Fili wusste einfach nicht, was er dazu sagen sollte. Verzweifelt

schüttelte er schließlich den Kopf und abermals legte sich ein

Schweigen über sie.

,,Und deine Elbe ist wirklich so in Ordnung wie Marie?“

Dass sein Bruder ihn über sie fragte, gefiel ihm. ,,Sie ist… faszinierend. Wie sie sprich…wie sie sich bewegt, wie sie kämpft. Ich würde gern mehr über sie wissen - über Elben. Und…“

,,Kili, spinnst du?!“

Die Stimme von seinem Bruder ließ ihn zusammen zucken.
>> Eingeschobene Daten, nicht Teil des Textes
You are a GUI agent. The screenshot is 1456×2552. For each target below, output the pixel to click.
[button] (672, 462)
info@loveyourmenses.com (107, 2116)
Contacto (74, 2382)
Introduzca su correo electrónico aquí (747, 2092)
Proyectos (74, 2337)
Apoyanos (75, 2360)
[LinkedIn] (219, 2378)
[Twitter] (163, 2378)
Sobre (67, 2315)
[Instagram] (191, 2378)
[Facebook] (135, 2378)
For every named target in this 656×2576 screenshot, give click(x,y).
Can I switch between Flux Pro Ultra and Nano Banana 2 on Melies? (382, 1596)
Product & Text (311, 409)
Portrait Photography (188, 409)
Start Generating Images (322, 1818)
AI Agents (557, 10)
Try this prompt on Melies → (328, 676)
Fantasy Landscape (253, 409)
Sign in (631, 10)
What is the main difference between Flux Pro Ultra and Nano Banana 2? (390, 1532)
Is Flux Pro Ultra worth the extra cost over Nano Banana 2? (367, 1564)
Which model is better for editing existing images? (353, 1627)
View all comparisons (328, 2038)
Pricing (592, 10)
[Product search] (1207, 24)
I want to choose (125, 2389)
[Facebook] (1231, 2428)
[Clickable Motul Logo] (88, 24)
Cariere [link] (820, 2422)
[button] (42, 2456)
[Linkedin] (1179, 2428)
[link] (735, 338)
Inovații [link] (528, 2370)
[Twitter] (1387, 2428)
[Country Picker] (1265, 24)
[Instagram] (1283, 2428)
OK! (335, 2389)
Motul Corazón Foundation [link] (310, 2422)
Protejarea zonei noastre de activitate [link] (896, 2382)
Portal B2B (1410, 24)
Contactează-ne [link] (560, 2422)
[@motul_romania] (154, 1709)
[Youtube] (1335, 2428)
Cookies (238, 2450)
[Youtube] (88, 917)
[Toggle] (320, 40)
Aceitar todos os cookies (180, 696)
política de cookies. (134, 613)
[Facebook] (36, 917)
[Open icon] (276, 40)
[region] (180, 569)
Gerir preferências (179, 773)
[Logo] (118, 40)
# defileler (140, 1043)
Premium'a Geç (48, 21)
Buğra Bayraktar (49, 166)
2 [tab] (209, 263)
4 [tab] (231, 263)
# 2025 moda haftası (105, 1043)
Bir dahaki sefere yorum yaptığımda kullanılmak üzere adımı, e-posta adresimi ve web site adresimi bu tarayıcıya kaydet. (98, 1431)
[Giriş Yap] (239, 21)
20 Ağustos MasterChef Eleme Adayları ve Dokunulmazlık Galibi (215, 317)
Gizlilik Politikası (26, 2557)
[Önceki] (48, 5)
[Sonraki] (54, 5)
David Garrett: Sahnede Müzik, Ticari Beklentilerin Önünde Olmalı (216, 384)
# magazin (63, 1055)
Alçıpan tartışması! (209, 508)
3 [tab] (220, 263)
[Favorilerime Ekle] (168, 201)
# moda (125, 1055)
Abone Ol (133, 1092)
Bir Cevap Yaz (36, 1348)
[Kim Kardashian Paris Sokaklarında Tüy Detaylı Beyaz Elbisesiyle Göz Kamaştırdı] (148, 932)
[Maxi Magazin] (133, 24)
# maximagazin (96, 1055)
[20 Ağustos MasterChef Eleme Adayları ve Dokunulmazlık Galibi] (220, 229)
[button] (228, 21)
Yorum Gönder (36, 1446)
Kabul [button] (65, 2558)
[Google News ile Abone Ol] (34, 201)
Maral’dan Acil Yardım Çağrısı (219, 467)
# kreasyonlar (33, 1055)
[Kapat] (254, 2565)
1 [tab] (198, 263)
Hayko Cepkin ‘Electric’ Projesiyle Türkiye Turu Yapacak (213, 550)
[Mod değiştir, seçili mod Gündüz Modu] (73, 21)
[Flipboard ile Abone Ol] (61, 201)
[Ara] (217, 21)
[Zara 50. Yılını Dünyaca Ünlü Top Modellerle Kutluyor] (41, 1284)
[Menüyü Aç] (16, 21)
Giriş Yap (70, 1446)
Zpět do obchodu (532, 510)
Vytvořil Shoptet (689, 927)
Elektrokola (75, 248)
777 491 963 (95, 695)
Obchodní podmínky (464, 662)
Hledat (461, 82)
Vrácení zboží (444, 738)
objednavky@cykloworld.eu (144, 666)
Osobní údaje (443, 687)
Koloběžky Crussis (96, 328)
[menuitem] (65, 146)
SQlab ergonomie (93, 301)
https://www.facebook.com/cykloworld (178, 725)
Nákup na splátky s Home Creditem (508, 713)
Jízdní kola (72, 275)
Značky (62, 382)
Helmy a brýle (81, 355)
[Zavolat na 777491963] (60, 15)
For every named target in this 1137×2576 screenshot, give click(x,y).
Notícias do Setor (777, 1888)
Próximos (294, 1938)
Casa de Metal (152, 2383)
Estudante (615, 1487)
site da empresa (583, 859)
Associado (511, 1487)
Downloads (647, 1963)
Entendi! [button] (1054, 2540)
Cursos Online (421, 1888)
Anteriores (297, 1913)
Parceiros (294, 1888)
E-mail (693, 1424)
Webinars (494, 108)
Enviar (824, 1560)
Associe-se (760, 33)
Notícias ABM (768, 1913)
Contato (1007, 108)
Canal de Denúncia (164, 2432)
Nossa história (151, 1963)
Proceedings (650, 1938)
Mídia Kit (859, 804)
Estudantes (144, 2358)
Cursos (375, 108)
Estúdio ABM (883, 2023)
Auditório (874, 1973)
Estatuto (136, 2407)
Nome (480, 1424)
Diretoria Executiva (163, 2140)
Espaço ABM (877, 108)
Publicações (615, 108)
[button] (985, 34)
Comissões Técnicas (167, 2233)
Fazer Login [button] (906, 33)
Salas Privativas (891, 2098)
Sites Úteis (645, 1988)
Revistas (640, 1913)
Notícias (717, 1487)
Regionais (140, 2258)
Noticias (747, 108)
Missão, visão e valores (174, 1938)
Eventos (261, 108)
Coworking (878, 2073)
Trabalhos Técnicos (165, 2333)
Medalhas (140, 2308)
Fassungslos starrte dieser ihn an. ,,Hörst du dir eigentlich selber

zu? Das ist ne‘ Spitzohrin.“

Dann rutschte es ihm raus. ,,Thorin liebt doch auch Marie…“

Und auf einmal bekam Fili noch größere Augen. ,,Du magst sie“, stellte er tonlos fest. Schnell wich Kili seinem Blick aus, schaute weg. ,,Du magst sie wirklich.“

,,Und wenn schon…“

,,Kili, verrenn dich da in der Sache nicht. Abgesehen davon, dass sie ein Elb ist…Ich glaube, dass der Blonde…“

Sein jüngerer Bruder schaute ihn an.

,,Der blonde Elb… Ich glaube, dass das ihr Freund ist.“

,,Ihr Freund?“

,,Hm. Hatte den Eindruck als ob.“

Ihr Freund. Kili ließ die Worte auf sich wirken. Vor seinen Augen tauchte das Bild auf, als sie zusammen gekämpft hatten und ergab für ihn einen Sinn. War es nicht auch er gewesen, der sie in der Schlucht gerufen hatte? Schwer musste er schlucken und drehte das Gesicht weg.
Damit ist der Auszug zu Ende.